SUPPLIED RECORDS ::
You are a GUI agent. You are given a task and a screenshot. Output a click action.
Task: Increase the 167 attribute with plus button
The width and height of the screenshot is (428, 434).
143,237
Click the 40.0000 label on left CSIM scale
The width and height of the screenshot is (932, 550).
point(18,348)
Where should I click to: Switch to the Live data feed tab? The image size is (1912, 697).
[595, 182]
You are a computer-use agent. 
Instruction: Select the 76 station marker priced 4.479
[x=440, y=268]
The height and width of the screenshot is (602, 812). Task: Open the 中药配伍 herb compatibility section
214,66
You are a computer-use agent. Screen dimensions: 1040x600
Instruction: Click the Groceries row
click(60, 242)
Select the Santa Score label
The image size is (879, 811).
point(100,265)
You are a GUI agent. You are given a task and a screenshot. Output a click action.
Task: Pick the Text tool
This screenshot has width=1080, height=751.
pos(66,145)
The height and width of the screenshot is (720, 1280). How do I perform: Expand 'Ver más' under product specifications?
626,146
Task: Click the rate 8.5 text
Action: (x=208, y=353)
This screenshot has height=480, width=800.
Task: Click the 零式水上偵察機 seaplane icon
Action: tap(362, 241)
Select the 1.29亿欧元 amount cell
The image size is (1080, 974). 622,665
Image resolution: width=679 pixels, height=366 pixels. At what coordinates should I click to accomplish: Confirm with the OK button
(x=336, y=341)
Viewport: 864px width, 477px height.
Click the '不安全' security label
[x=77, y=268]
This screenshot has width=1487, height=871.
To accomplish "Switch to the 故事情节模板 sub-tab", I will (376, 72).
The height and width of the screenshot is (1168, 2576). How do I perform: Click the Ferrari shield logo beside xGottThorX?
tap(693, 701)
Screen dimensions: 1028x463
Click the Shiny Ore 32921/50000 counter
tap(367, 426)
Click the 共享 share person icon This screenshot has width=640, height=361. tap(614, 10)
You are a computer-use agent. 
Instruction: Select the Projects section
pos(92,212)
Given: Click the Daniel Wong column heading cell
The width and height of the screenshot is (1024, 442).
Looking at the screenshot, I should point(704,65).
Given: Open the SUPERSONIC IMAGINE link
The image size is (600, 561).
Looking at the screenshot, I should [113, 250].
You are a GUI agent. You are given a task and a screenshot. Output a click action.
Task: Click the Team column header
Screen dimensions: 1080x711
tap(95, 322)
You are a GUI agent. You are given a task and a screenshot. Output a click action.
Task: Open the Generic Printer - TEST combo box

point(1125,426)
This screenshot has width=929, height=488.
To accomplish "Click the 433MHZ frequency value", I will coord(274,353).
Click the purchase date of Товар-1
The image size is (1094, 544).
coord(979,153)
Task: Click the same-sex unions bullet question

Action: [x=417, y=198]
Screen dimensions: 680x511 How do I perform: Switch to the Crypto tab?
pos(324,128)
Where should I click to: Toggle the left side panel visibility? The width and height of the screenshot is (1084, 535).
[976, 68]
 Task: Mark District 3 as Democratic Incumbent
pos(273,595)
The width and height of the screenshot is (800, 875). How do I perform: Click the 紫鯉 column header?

PROMPT :: Repeat all the material exactly as it stands.

ANSWER SECTION ::
You are a GUI agent. You are given a task and a screenshot. Output a click action.
Task: Increase the 167 attribute with plus button
The width and height of the screenshot is (428, 434).
143,237
Click the 40.0000 label on left CSIM scale
The width and height of the screenshot is (932, 550).
point(18,348)
Where should I click to: Switch to the Live data feed tab? The image size is (1912, 697).
[595, 182]
You are a computer-use agent. 
Instruction: Select the 76 station marker priced 4.479
[x=440, y=268]
The height and width of the screenshot is (602, 812). Task: Open the 中药配伍 herb compatibility section
214,66
You are a computer-use agent. Screen dimensions: 1040x600
Instruction: Click the Groceries row
click(60, 242)
Select the Santa Score label
The image size is (879, 811).
point(100,265)
You are a GUI agent. You are given a task and a screenshot. Output a click action.
Task: Pick the Text tool
This screenshot has width=1080, height=751.
pos(66,145)
The height and width of the screenshot is (720, 1280). How do I perform: Expand 'Ver más' under product specifications?
626,146
Task: Click the rate 8.5 text
Action: (x=208, y=353)
This screenshot has height=480, width=800.
Task: Click the 零式水上偵察機 seaplane icon
Action: tap(362, 241)
Select the 1.29亿欧元 amount cell
The image size is (1080, 974). 622,665
Image resolution: width=679 pixels, height=366 pixels. At what coordinates should I click to accomplish: Confirm with the OK button
(x=336, y=341)
Viewport: 864px width, 477px height.
Click the '不安全' security label
[x=77, y=268]
This screenshot has width=1487, height=871.
To accomplish "Switch to the 故事情节模板 sub-tab", I will (376, 72).
The height and width of the screenshot is (1168, 2576). How do I perform: Click the Ferrari shield logo beside xGottThorX?
tap(693, 701)
Screen dimensions: 1028x463
Click the Shiny Ore 32921/50000 counter
tap(367, 426)
Click the 共享 share person icon This screenshot has width=640, height=361. tap(614, 10)
You are a computer-use agent. 
Instruction: Select the Projects section
pos(92,212)
Given: Click the Daniel Wong column heading cell
The width and height of the screenshot is (1024, 442).
Looking at the screenshot, I should point(704,65).
Given: Open the SUPERSONIC IMAGINE link
The image size is (600, 561).
Looking at the screenshot, I should [113, 250].
You are a GUI agent. You are given a task and a screenshot. Output a click action.
Task: Click the Team column header
Screen dimensions: 1080x711
tap(95, 322)
You are a GUI agent. You are given a task and a screenshot. Output a click action.
Task: Open the Generic Printer - TEST combo box

point(1125,426)
This screenshot has width=929, height=488.
To accomplish "Click the 433MHZ frequency value", I will coord(274,353).
Click the purchase date of Товар-1
The image size is (1094, 544).
coord(979,153)
Task: Click the same-sex unions bullet question

Action: [x=417, y=198]
Screen dimensions: 680x511 How do I perform: Switch to the Crypto tab?
pos(324,128)
Where should I click to: Toggle the left side panel visibility? The width and height of the screenshot is (1084, 535).
[976, 68]
 Task: Mark District 3 as Democratic Incumbent
pos(273,595)
The width and height of the screenshot is (800, 875). How do I perform: Click the 紫鯉 column header?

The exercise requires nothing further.